# Description of the task
Type out the lines below exactly, from the first through the line holding "Task: Click the small infant-size Yeezy shoe", and include no pictures.

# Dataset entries
-------------------------
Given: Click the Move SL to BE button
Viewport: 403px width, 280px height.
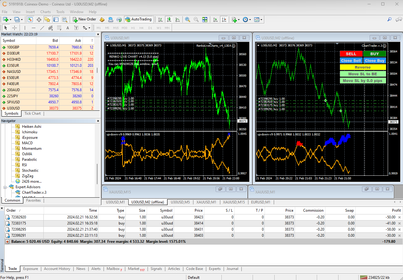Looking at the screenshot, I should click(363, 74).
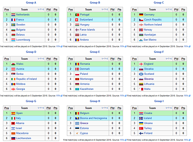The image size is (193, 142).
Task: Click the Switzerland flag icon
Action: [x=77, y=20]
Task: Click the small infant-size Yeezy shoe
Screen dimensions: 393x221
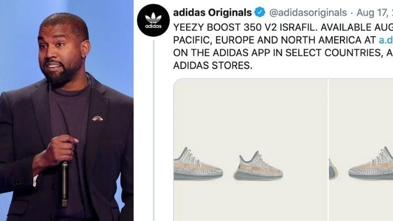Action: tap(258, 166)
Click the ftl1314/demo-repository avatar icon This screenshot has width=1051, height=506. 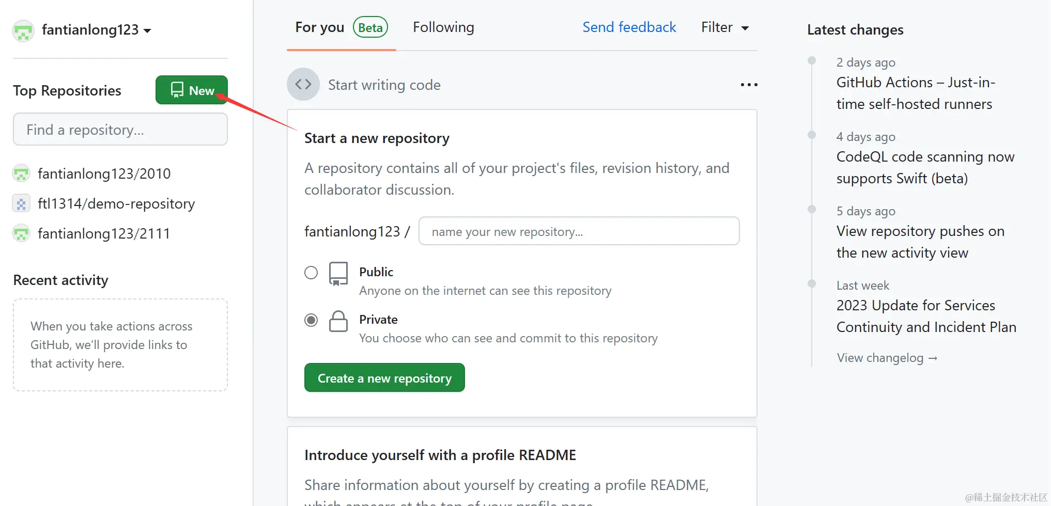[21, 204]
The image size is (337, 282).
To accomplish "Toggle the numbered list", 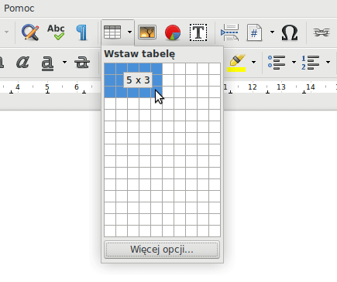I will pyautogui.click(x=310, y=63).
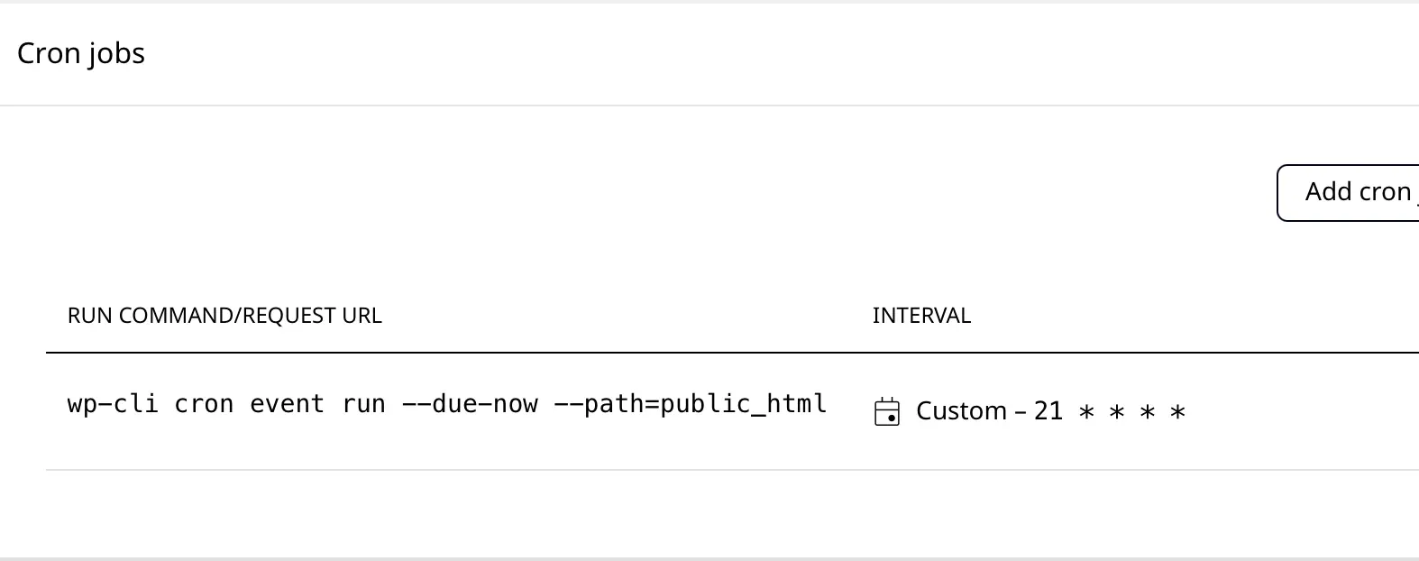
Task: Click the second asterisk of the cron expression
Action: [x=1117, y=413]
-------------------------
# Response box
Given: Click the Move SL to BE button
Viewport: 403px width, 280px height.
Looking at the screenshot, I should click(363, 74).
The image size is (193, 142).
Task: Click the Switzerland flag icon
Action: [x=77, y=20]
Task: Click the small infant-size Yeezy shoe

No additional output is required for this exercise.